Pospelov was one of the principal authors of The History of the Communist Party of the Soviet Union (Bolsheviks): Short Course, which served as a basic text on party history in the Stalinist period.[3]

Early in the Great Purge, on 13 March, 1937, just after two of Lenin's former closest comrades, Nikolai Bukharin and Alexei Rykov had been arrested, Pravda gave prominence to an article signed by Pospelov, headed 'The Struggle of Bukharin and Rykov against Lenin and the party', accusing them of criminal links with Leon Trotsky[4]

In 1937–40, he was appointed deputy head of Agitprop, which was headed by Andrei Zhdanov. He was a member of the Central Committee, 1939–1971. In September 1940, he was appointed chief editor of Pravda, but was sacked in August 1949, and replaced by Mikhail Suslov, at a time when dozens of officials who had been linked to Zhdanov were losing their jobs in a purge carried out by Zhdanov's former rival, Georgy Malenkov.[5] He held the lesser post of Director of the Marx–Engels–Lenin–Stalin Institute, in 1949–52. Early in 1953, he was reinstated as deputy chief editor of Pravda.

On 6 March, 1953, just after the death of Stalin, Pospelov was appointed a Secretary of the Central Committee. In the power struggles of the early 1950s, he backed Nikita Khrushchev against Malenkov.
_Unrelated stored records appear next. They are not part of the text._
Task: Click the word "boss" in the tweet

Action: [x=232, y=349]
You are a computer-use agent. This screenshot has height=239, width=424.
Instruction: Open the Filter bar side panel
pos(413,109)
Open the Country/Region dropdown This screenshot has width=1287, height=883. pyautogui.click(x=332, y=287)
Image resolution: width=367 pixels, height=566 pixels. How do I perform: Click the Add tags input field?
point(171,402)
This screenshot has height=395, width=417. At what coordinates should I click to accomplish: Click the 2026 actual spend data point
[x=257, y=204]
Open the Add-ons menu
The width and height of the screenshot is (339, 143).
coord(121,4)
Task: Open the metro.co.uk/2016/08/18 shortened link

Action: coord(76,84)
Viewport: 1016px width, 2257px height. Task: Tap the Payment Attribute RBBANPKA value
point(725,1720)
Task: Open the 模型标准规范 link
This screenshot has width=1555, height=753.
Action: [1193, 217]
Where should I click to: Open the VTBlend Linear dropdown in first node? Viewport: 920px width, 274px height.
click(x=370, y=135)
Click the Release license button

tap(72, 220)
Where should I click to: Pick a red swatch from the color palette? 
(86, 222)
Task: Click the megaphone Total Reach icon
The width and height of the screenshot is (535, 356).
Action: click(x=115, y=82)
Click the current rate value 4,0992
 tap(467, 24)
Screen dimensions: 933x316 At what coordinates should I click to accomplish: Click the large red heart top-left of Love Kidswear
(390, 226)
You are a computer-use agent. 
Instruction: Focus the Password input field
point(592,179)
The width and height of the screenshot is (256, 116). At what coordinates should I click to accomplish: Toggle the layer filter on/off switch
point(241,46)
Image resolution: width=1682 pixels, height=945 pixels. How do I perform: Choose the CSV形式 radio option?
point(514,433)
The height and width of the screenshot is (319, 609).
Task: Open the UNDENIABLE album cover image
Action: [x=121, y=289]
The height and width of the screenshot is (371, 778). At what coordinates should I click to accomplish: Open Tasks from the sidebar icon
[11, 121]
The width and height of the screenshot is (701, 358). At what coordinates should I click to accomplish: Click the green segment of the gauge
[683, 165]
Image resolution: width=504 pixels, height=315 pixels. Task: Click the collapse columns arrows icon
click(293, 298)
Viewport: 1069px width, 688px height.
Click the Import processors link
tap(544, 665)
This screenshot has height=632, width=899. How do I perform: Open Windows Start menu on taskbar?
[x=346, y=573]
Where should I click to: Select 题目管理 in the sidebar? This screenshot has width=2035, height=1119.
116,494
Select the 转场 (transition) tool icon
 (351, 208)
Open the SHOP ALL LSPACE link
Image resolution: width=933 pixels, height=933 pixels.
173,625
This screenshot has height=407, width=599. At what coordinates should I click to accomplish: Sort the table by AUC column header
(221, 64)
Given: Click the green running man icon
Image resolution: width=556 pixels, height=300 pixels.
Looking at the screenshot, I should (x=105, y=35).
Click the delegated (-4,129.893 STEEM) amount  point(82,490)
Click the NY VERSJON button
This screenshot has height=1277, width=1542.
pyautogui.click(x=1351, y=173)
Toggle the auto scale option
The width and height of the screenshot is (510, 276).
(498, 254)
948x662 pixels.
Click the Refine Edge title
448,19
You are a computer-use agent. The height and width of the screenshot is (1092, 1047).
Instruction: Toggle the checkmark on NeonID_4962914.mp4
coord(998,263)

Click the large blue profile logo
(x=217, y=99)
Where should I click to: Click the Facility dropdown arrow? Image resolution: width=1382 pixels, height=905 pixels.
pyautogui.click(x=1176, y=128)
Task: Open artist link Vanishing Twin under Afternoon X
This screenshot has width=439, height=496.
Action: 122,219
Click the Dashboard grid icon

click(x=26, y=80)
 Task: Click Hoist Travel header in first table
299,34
Pospelov was reputedly so upset when Stalin died that he started sobbing, until the police chief, Lavrentiy Beria shook him, exclaiming "What's the matter with you? Cut it out!,"[6] while also he playing a prominent role in the dismantling of Stalin's reputation. Speaking to the USSR Academy of Sciences on 19 October, 1953, Pospelov was one of the first to publicly attack the 'Cult of the Personality'.[7]

Khrushchev revealed in his memoirs that in 1954, Pospelov was put in charge of what became known as the "Pospelov commission" which investigated cases of loyal party officials who had been the mass repressions in the Soviet Union, and that he wrote the speech, On the Personality Cult and its Consequences, which Khrushchev delivered during a closed session of the 20th Party Congress, in 1956. Khrushchev claimed that he had even proposed that Pospelov should deliver it, but was talked into delivering it himself.[8][9] During the 21st Party Congress, in February, 1959, Pospelov delivered a speech in which he denounced Malenkov and his allies as a "wretched group of bankrupts, splitters and fractionists."[10]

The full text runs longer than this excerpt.